-------- Dataset entries
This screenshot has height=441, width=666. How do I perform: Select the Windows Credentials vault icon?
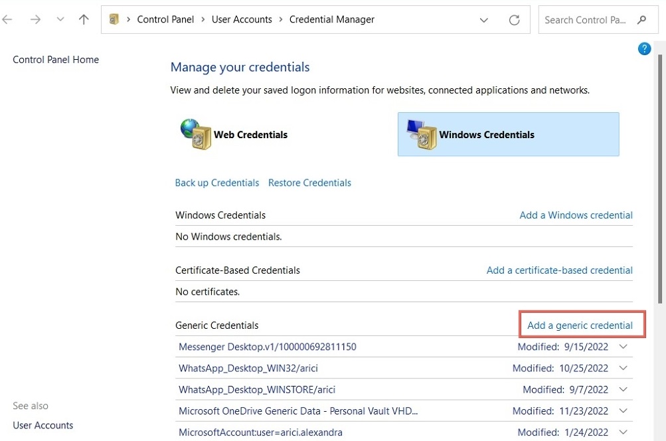pos(420,133)

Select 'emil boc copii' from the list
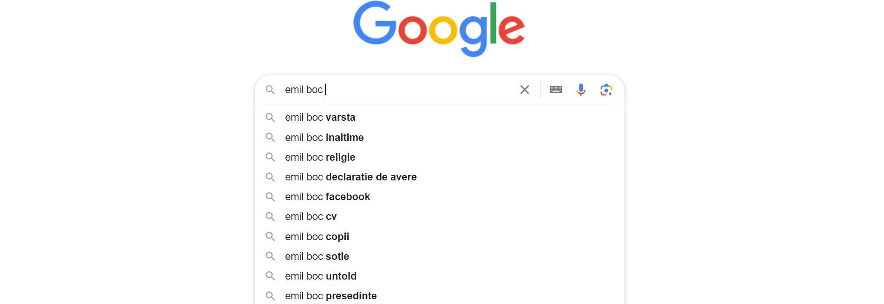pos(317,236)
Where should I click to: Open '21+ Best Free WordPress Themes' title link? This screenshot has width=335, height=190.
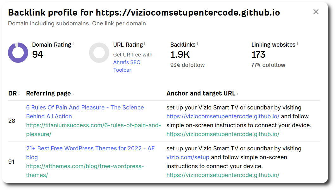click(90, 153)
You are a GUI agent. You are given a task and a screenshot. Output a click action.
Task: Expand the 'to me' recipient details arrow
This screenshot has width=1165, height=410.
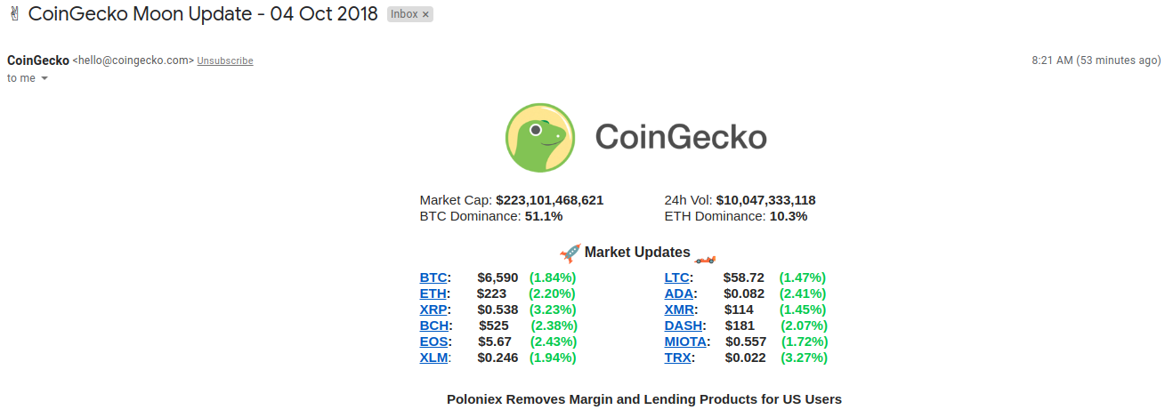(x=44, y=78)
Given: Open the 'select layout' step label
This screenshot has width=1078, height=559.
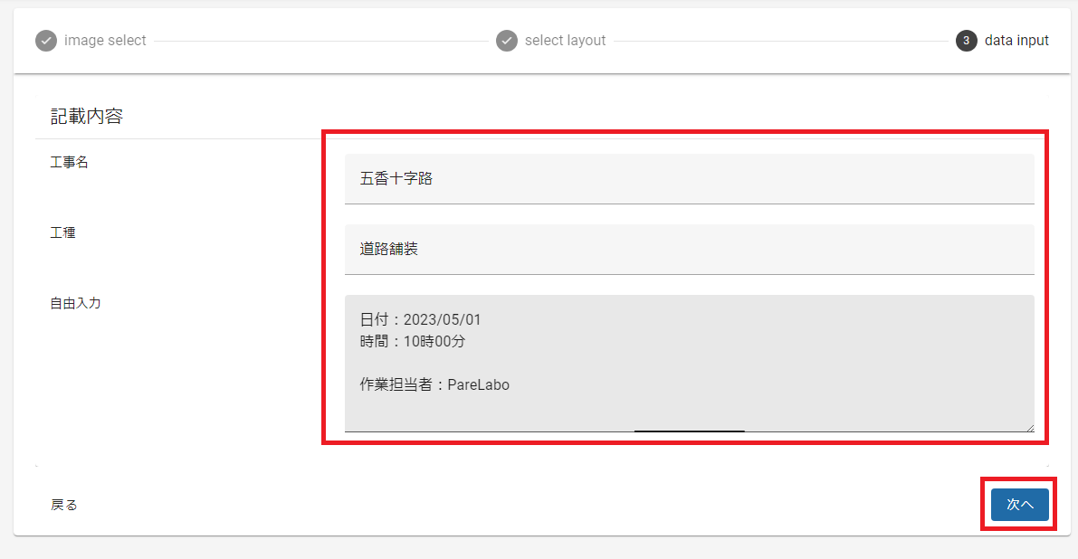Looking at the screenshot, I should click(x=565, y=41).
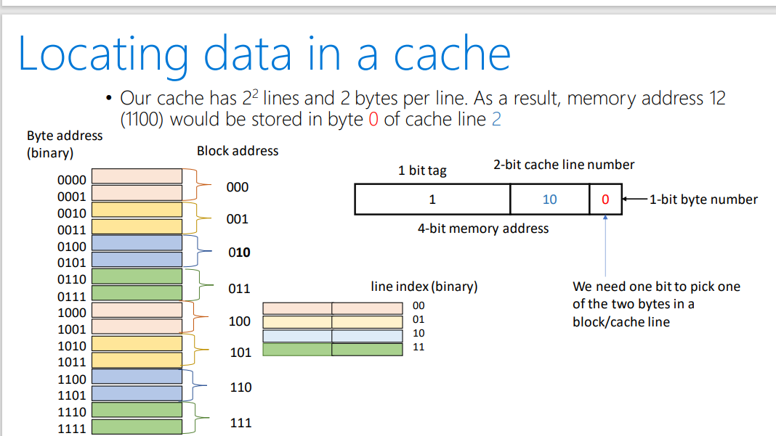Click block address 100 label
The image size is (776, 436).
pyautogui.click(x=240, y=321)
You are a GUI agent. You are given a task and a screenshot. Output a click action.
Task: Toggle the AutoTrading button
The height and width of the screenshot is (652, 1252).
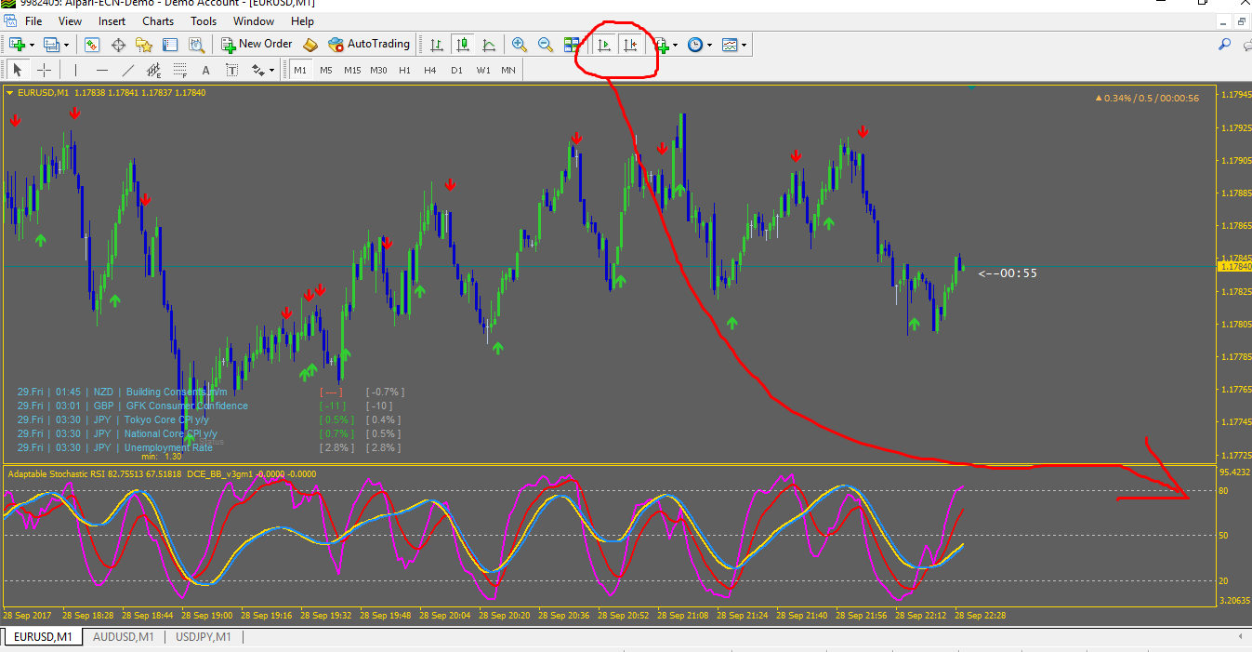(x=369, y=44)

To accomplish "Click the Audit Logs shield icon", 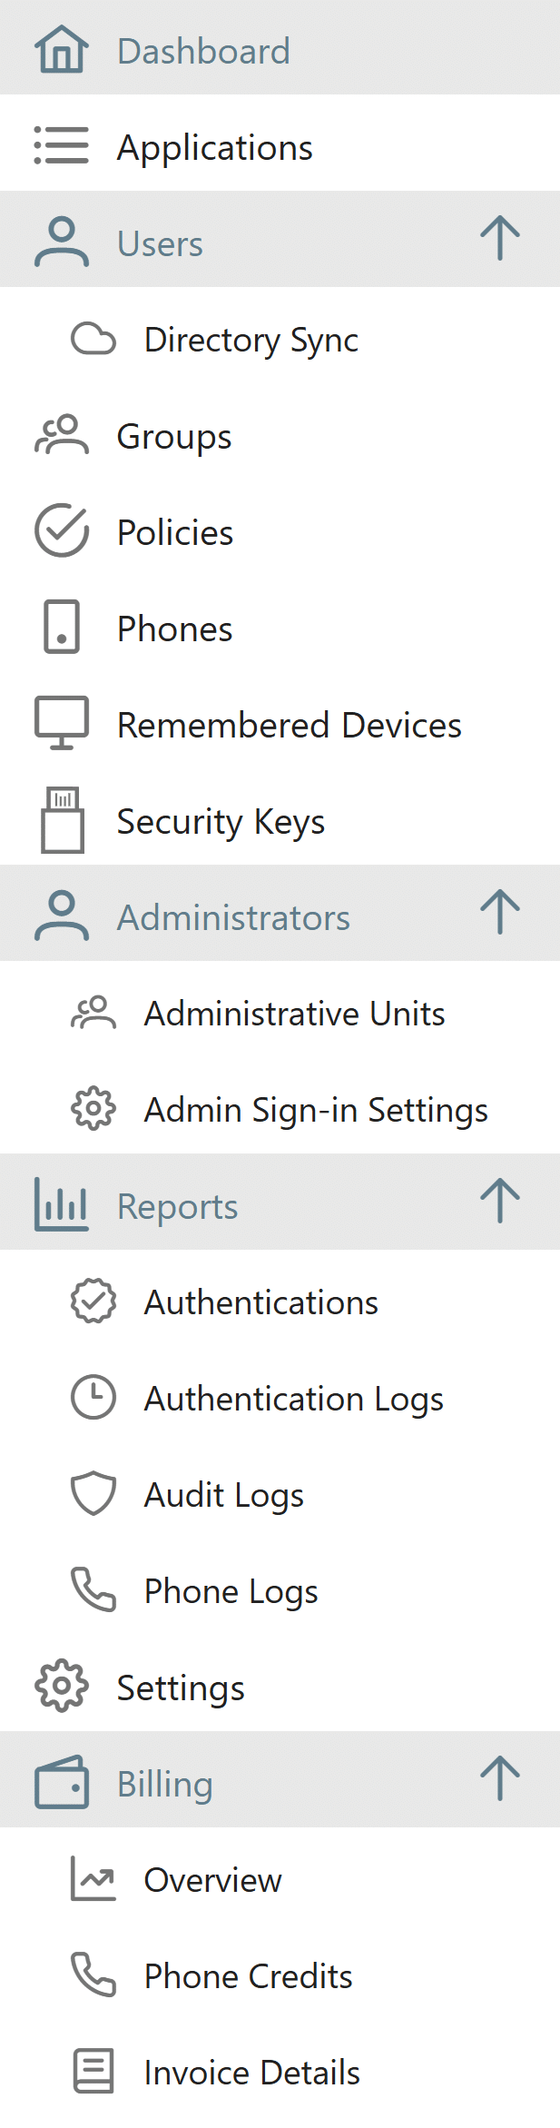I will point(93,1493).
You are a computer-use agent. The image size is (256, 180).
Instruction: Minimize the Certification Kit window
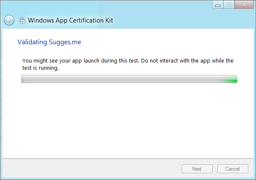[x=217, y=5]
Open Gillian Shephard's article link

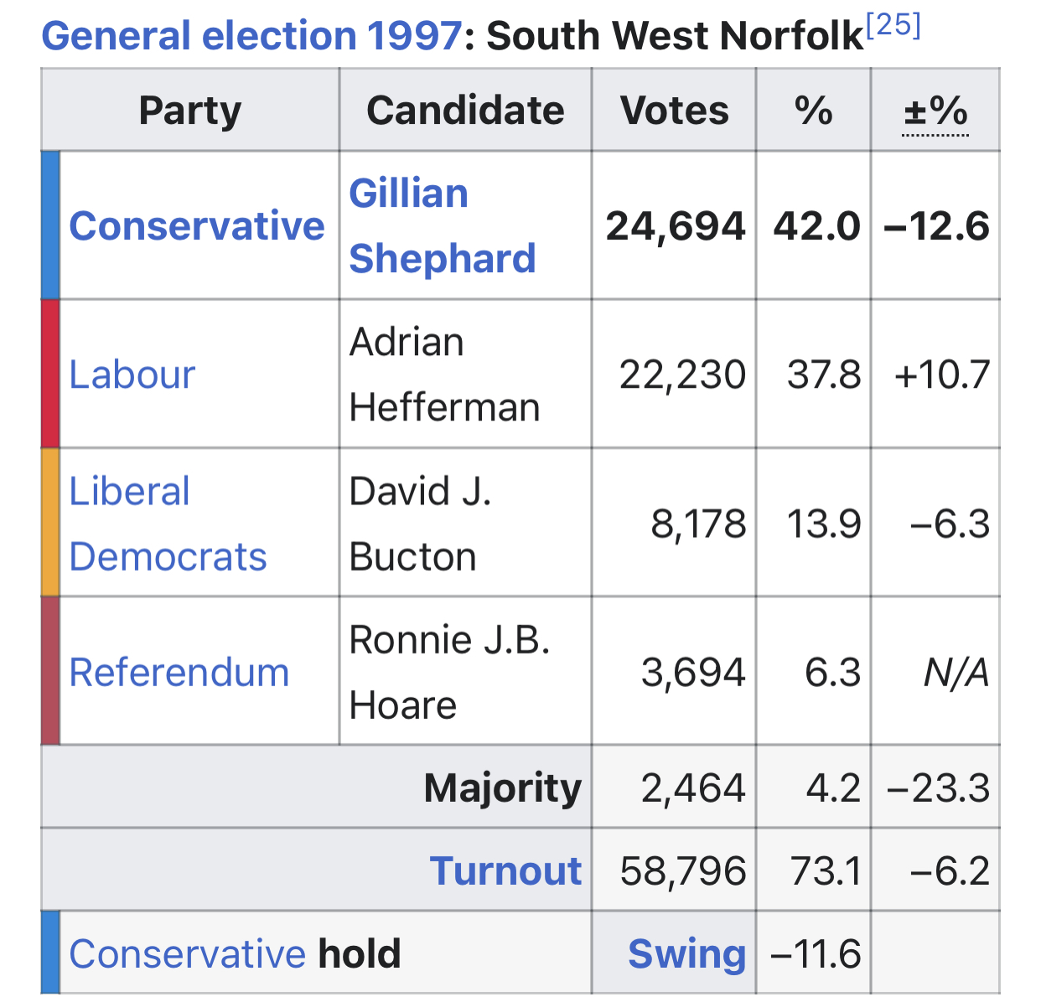coord(442,225)
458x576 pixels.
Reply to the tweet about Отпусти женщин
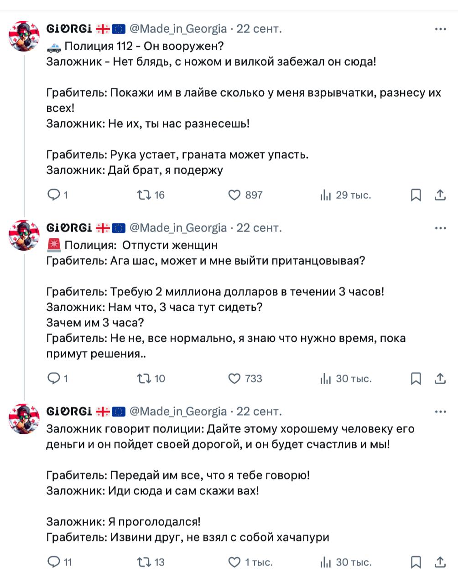[x=58, y=379]
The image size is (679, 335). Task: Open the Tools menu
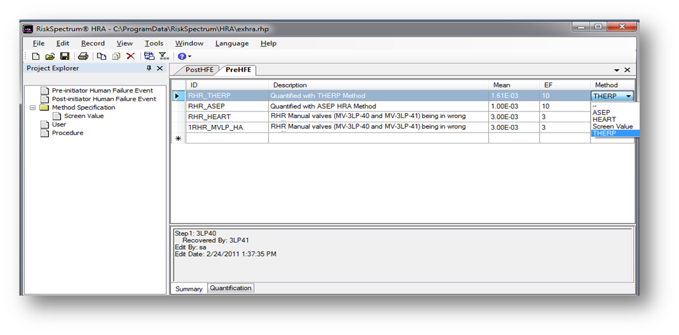click(x=154, y=44)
----------------
• **How to complete this task**
Restate word for word, please, the line containing "The image size is (679, 335)." and all lines after it through the end of the material; the pictures do not belong in the copy.

• **Completed task**
The image size is (679, 335). Task: Open the Tools menu
click(x=154, y=44)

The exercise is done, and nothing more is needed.